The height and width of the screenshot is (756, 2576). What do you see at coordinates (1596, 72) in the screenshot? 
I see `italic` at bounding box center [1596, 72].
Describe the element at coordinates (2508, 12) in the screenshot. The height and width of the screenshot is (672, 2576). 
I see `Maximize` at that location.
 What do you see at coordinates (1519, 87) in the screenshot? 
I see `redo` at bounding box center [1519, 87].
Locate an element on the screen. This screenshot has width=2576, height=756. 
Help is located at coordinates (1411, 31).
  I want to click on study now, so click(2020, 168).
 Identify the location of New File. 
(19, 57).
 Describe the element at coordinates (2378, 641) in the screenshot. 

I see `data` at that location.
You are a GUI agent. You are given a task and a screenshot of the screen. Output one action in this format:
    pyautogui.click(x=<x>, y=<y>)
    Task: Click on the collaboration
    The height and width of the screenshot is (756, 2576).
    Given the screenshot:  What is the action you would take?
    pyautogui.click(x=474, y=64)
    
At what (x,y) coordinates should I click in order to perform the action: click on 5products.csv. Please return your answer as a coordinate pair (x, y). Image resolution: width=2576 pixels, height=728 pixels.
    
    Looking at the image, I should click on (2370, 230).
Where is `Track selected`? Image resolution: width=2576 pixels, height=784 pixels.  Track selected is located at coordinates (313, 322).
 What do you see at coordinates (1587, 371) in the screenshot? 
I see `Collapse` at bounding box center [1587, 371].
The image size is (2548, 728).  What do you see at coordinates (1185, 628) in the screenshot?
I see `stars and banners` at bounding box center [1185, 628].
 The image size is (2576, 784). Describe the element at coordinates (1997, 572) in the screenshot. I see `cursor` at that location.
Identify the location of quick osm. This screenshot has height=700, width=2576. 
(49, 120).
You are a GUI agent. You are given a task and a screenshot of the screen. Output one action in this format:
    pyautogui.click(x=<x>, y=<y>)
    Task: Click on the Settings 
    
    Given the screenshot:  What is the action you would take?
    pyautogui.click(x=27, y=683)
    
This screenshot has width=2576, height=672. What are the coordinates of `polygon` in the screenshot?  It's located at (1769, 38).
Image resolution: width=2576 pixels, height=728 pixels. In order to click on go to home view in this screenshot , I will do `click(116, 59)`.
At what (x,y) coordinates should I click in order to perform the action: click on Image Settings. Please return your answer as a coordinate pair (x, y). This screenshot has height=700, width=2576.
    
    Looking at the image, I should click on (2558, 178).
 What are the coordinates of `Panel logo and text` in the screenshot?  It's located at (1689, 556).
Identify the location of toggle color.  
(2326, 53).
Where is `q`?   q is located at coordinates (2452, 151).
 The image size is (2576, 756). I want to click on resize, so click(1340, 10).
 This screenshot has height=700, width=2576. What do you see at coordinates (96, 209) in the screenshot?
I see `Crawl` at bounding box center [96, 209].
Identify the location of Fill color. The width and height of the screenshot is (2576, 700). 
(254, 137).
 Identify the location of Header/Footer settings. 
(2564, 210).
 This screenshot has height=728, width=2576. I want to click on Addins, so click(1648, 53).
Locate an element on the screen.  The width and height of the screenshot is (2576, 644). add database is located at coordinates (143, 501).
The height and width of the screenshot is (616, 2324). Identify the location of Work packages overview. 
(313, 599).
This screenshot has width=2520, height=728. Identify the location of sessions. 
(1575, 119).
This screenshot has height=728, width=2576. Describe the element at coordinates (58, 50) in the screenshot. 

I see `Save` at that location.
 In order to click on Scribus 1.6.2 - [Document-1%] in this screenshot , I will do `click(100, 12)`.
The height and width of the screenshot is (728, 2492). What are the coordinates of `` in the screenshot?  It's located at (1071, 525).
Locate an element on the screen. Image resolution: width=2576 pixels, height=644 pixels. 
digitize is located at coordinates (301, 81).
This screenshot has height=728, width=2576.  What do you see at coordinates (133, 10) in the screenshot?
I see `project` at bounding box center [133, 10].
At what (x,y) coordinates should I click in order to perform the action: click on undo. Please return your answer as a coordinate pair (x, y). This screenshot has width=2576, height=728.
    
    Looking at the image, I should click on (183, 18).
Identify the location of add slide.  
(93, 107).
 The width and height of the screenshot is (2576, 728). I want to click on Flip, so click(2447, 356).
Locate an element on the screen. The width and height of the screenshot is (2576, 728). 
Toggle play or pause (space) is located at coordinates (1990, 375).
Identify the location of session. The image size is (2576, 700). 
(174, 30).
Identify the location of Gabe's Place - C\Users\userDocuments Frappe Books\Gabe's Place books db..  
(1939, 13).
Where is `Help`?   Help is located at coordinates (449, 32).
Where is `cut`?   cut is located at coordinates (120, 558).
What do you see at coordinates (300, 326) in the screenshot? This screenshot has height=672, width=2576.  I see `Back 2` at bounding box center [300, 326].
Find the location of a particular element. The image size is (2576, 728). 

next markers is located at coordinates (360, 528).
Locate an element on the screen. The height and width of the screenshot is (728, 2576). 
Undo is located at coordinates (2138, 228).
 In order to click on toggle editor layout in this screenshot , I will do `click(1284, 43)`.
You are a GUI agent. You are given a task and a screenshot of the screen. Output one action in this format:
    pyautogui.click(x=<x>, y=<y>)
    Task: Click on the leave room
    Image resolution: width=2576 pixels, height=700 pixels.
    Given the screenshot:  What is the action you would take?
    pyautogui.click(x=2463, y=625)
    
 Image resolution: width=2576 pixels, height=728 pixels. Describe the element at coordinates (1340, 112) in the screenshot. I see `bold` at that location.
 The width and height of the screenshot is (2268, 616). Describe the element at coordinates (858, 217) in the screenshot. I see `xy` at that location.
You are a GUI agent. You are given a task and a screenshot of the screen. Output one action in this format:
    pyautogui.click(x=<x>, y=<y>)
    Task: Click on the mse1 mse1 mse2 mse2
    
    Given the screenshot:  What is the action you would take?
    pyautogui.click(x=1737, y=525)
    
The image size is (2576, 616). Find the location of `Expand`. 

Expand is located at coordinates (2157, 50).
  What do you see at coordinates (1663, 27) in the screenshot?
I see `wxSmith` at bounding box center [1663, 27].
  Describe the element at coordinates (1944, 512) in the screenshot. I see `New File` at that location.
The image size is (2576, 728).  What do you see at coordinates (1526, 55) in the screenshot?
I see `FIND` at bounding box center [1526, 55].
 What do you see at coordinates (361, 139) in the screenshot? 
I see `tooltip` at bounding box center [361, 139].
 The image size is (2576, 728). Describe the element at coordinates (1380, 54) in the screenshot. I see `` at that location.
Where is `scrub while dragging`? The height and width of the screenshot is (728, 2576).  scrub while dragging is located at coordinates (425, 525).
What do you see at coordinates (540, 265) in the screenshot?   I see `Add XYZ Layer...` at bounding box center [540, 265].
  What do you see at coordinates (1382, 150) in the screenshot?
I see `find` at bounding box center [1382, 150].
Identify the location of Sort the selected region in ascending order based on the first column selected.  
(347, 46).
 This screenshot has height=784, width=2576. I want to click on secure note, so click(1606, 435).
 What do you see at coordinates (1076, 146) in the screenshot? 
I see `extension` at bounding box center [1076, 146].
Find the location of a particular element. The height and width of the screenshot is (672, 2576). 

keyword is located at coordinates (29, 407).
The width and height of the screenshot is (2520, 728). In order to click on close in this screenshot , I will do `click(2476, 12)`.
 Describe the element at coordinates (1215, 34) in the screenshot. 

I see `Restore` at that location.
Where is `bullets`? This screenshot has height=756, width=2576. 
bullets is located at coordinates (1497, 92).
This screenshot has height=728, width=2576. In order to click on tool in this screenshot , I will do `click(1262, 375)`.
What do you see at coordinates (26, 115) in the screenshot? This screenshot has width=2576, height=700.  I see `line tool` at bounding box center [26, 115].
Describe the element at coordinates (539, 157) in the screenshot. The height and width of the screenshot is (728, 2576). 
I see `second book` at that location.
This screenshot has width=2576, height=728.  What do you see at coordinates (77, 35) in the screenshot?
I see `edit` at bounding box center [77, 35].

PROBLEM: Copy out the records word for word, from the line containing "Locate an element on the screen. The height" through the line containing "The width and height of the screenshot is (2268, 616).", with both of those lines included.

THE ANSWER:
Locate an element on the screen. The height and width of the screenshot is (728, 2576). 
Undo is located at coordinates (2138, 228).
 In order to click on toggle editor layout in this screenshot , I will do `click(1284, 43)`.
You are a GUI agent. You are given a task and a screenshot of the screen. Output one action in this format:
    pyautogui.click(x=<x>, y=<y>)
    Task: Click on the leave room
    Image resolution: width=2576 pixels, height=700 pixels.
    Given the screenshot:  What is the action you would take?
    pyautogui.click(x=2463, y=625)
    
 Image resolution: width=2576 pixels, height=728 pixels. Describe the element at coordinates (1340, 112) in the screenshot. I see `bold` at that location.
 The width and height of the screenshot is (2268, 616). Describe the element at coordinates (858, 217) in the screenshot. I see `xy` at that location.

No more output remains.